In September, around 76% surge is recorded in China's coal imports. This is due to the shortage of fuel in power plants. This has further resulted the power crisis and set domestic coal prices to record highs.
According to Reuters calculations, imports totalled 32.88 million tonnes in September, up 76% from a year earlier.
One of the reasons behind this coal shortage is flooding in a coal producing province, Shanxi which has worsened the supply. According to analysts, these electricity shortages and rationing can continue to early next year.
"Although power rationing doesn't appear to have derailed the export sector so far, there is still a risk that it could do so in the coming weeks," Julian Evans-Pritchard, Senior China Economist at Capital Economics said as quoted by Reuters.
"And while officials have made clear that the focus of power rationing will be energy-intensive sectors such as metals and chemicals, the hit to output in these industries could filter through supply chains and hurt downstream exporters”, he added.
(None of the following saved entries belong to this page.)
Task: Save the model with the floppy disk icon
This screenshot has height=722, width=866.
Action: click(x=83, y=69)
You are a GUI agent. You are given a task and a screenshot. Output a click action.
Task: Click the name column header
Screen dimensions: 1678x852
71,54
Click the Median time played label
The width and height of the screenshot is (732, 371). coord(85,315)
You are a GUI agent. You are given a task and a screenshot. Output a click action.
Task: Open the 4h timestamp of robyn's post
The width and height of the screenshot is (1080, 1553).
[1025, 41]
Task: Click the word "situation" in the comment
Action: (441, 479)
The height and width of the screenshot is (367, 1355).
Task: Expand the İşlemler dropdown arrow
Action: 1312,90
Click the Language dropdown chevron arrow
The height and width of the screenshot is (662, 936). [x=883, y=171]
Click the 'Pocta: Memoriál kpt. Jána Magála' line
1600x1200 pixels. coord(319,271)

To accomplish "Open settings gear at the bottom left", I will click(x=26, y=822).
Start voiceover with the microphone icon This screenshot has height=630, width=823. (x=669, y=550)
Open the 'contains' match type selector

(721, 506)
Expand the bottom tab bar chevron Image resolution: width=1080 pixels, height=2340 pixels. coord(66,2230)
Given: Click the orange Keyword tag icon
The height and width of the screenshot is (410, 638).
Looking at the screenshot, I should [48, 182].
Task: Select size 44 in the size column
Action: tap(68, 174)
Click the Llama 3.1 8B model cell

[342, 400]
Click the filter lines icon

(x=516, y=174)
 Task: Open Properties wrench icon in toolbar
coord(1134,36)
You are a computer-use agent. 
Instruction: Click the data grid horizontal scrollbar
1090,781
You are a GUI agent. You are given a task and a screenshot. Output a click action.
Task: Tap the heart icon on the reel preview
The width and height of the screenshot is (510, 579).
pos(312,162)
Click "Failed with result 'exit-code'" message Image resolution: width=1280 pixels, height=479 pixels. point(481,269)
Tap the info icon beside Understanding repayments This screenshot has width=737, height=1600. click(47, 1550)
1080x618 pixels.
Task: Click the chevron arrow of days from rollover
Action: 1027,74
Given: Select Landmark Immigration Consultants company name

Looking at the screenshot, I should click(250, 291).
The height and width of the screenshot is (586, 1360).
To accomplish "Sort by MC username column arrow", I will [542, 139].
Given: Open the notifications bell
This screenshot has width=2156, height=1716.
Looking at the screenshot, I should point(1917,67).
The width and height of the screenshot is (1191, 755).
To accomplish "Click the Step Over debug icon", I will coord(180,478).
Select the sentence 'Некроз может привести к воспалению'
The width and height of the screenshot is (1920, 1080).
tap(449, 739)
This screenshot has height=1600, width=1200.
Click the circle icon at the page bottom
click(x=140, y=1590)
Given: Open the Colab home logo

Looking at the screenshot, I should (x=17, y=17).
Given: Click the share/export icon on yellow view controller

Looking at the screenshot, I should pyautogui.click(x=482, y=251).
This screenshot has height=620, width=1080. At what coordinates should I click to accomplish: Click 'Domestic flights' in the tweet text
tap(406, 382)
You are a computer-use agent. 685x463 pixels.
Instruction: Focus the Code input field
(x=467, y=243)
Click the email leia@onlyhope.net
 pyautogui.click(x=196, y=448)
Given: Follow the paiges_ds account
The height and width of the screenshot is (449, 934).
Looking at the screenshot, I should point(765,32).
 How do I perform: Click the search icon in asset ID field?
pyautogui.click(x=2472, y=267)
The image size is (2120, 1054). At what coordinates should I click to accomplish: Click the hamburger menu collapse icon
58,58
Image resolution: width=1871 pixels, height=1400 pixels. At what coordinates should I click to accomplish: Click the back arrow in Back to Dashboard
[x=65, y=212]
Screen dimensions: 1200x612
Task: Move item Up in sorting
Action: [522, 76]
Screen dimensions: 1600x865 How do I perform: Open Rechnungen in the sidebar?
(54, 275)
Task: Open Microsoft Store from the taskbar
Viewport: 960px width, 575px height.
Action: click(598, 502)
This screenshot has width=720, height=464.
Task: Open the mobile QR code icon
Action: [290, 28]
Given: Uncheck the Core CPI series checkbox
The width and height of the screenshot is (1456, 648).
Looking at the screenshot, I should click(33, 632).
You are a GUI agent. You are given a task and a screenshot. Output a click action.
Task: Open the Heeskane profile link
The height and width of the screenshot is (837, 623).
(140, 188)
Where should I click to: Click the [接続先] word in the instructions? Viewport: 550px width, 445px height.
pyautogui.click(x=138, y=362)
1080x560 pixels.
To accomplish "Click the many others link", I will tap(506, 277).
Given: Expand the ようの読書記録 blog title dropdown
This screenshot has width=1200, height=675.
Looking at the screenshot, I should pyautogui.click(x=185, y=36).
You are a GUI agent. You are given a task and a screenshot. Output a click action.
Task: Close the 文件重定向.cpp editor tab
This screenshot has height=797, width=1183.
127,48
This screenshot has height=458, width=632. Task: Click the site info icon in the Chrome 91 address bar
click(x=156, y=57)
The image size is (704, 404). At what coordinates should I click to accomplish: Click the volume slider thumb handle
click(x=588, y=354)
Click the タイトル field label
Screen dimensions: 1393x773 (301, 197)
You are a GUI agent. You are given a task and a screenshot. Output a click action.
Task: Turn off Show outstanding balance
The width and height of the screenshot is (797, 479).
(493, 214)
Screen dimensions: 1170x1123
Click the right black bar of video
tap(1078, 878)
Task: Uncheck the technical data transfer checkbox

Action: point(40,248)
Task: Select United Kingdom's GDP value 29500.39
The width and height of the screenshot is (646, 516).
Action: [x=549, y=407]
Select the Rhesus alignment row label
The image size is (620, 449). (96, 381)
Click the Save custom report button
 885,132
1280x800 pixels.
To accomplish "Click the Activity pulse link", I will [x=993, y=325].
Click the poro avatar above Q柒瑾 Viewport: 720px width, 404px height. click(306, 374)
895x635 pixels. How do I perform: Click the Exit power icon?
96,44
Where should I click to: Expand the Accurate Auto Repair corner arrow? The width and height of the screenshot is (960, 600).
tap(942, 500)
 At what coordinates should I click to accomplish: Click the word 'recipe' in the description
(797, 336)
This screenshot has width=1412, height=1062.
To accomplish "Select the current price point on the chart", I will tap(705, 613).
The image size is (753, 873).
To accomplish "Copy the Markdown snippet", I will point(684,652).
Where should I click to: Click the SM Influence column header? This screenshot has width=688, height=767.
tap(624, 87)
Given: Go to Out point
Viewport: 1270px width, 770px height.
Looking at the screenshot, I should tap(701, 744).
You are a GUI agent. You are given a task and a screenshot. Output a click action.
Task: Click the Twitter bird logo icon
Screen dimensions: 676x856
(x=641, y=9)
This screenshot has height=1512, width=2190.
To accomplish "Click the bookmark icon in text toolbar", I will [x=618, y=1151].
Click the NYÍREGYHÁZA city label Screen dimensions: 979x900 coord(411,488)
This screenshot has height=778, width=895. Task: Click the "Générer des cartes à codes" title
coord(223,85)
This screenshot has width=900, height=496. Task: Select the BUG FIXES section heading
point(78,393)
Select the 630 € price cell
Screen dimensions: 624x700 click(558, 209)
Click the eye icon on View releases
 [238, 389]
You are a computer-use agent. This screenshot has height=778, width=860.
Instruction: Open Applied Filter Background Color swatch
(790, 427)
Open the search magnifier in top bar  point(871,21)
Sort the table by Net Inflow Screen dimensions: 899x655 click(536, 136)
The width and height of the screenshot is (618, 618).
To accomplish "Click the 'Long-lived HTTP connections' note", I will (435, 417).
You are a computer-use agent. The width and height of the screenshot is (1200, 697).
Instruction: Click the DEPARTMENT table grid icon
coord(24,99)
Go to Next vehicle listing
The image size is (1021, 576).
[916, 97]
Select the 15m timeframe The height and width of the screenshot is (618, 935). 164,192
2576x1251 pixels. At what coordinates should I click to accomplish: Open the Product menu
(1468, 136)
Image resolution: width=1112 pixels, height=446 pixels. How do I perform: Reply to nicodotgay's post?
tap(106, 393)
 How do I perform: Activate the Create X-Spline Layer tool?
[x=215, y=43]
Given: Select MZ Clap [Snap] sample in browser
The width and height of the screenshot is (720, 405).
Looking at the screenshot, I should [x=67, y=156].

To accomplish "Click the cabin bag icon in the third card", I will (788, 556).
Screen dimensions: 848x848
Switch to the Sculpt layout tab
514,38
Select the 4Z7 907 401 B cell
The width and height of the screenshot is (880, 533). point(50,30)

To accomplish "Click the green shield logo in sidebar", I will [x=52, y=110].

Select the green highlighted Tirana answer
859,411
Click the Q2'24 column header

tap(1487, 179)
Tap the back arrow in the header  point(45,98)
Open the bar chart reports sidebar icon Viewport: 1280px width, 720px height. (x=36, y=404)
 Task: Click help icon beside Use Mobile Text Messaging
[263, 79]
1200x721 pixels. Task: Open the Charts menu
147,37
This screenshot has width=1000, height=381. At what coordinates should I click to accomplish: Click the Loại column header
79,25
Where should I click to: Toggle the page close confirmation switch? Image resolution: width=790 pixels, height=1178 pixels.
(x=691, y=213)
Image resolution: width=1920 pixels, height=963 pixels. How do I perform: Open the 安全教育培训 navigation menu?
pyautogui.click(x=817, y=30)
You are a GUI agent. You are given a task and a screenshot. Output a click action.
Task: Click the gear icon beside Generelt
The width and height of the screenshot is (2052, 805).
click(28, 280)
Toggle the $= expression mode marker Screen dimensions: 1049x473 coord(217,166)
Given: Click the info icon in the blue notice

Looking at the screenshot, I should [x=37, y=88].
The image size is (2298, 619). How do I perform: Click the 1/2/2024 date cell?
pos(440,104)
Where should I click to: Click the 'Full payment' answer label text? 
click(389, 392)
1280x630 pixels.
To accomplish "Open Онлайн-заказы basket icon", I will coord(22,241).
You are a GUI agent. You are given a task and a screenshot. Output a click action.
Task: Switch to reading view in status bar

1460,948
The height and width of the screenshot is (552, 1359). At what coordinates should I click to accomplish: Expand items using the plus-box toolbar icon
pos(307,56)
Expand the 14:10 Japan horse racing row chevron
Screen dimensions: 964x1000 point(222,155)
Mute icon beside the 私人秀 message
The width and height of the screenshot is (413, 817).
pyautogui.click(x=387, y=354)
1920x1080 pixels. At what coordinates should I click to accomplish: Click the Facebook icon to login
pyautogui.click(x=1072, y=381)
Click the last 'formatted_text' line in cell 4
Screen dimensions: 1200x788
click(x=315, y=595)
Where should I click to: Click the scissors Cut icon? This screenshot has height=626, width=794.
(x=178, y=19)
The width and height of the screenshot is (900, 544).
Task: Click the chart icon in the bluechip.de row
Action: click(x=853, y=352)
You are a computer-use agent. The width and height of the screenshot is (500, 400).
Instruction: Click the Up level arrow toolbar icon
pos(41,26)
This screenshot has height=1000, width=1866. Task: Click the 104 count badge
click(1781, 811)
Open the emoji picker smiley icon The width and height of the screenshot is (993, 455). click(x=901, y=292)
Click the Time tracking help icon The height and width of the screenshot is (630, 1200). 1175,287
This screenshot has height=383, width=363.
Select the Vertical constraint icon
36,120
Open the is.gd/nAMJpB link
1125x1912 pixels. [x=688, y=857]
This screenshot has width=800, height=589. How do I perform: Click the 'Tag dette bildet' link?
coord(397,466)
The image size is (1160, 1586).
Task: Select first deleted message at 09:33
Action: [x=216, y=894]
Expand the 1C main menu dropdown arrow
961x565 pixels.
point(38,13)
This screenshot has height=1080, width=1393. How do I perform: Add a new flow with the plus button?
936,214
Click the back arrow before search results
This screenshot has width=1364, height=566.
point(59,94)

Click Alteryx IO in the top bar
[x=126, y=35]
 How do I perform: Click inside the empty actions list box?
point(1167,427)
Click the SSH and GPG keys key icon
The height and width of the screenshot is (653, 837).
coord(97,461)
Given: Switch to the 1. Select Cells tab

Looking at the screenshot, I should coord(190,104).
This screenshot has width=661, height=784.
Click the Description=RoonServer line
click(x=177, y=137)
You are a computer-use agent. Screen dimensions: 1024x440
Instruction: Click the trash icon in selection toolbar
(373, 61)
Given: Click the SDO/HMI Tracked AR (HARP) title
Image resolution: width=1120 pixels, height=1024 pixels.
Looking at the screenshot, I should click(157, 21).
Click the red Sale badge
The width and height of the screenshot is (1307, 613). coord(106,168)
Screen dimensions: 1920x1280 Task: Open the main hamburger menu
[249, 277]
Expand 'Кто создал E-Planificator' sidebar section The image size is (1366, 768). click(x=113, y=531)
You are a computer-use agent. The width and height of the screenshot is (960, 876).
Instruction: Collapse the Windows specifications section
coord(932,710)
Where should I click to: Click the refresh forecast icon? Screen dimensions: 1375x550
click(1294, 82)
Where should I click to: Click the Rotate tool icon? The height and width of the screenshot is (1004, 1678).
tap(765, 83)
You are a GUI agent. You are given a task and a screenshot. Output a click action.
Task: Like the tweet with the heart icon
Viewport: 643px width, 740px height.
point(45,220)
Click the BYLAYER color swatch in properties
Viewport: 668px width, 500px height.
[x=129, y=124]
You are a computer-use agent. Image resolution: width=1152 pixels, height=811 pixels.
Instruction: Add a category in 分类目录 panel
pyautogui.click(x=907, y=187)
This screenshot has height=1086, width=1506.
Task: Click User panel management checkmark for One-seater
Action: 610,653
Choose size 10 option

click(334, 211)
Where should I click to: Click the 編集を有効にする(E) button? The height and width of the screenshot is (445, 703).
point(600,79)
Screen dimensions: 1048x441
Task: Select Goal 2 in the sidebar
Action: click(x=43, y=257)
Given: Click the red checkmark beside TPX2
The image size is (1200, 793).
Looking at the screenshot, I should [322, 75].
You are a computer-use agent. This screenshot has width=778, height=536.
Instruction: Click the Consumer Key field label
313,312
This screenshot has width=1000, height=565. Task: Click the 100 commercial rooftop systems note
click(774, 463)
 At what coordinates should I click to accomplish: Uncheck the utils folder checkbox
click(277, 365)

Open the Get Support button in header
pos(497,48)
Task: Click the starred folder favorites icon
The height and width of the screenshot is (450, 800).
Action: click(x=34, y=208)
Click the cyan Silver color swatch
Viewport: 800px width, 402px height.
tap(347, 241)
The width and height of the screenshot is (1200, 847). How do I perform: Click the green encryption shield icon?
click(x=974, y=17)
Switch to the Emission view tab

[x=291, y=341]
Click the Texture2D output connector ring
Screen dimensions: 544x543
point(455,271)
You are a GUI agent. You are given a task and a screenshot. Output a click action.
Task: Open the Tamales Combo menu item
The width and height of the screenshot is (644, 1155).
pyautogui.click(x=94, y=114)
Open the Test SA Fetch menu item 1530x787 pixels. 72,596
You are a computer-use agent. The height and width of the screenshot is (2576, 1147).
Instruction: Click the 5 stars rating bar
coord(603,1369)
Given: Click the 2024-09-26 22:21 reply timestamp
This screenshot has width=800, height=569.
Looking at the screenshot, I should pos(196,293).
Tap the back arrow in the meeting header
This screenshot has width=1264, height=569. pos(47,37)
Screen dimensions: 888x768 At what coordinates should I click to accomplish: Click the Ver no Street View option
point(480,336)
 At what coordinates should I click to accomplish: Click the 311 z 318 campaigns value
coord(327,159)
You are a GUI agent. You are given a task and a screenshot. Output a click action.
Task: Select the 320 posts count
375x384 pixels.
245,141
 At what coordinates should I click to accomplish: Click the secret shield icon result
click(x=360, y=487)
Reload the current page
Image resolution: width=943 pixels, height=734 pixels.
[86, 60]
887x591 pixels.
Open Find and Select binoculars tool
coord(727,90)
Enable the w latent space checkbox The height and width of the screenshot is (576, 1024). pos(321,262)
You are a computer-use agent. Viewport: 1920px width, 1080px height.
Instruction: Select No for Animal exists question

The world's largest coal consumer, China has been suffering from a growing energy crisis due to coal shortages and record high prices for the fuel. However, government of China has taken a range of steps to boost coal production and manage electricity demand at industrial plants, while power producers and other coal users have been ramping up imports.
On Tuesday, the government allowed coal-fired power plants to pass on the high costs of generation to some end-users via market-driven electricity prices.
China's state planner said at a news briefing on Wednesday that it will secure domestic coal and energy supplies for this winter while ensuring the country's climate change targets are met.
According to an official from the National Energy Administration, daily coal output has reached the highest since February at more than 11.2 million tonnes, while average coal stocks at its power plants can support about 15 days of use.